The levels of green activity within the construction sector are on the rise. Despite the challenges and barriers that still exist, local property developers like the Amdec Group are making significant progress. They are incorporating sustainability and the environment into their projects from the earliest phases, and drawing it through to construction, completion, and beyond.
As a founding member of the Green Building Council of South Africa, the Amdec Group takes its responsibility very seriously. It retains majority ownership and full management control of all its large-scale developments, including Melrose Arch in Johannesburg and The Yacht Club and upcoming Harbour Arch in Cape Town, to give it end-to-end control over implementing environmentally friendly, sustainable measures.
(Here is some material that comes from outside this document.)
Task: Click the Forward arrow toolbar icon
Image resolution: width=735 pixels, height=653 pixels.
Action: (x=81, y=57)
Creating healthier buildings and enabling the health of the people who dwell in them, is becoming increasingly important and South Africa is one of countries leading the way in this regard. The benefits are not limited to feel-good factors, however, as there are also distinct business benefits. These include significant operating cost savings, as well as asset value increase for a new green building, versus a traditional one. Harbour Arch will embody many of the positives associated with green building. There is a strong case to be made for building green from the outset – as the Amdec Group believes in doing – versus having to retrofit, which often proves costly.
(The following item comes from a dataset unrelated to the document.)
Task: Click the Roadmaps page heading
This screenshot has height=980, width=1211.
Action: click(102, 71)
Far from putting profit above all else, these business benefits are of crucial importance because they form the foundation upon which future growth of the green building industry can be based.
Some of the strongest forces that are driving the need to build green, are clients and the government – the pull of the market and the push of legislation. Hearteningly, the belief that it is the right thing to do is an additional stand-out factor in South Africa, versus many other countries. But as environmental campaigners have said, it matters little which of these predominates, as the end-product is the important thing.
Understandably, given the rolling blackouts of recent months and the prolonged drought faced by the Western Cape, the other two factors at the top of South Africa’s green building list, are reducing energy consumption and costs, and saving water.
In all of these instances, Harbour Arch will be a leading example. Its energy-efficient lighting, back-up power, rainwater harvesting and desalination, waste recycling and world-class building management systems, will make it one of the greenest, most sustainable buildings in the country. Engineers are even working for ways to harness windpower from the southeaster. No stone will be left unturned in bringing to fruition this particular vision of the Amdec Group to build a greener future.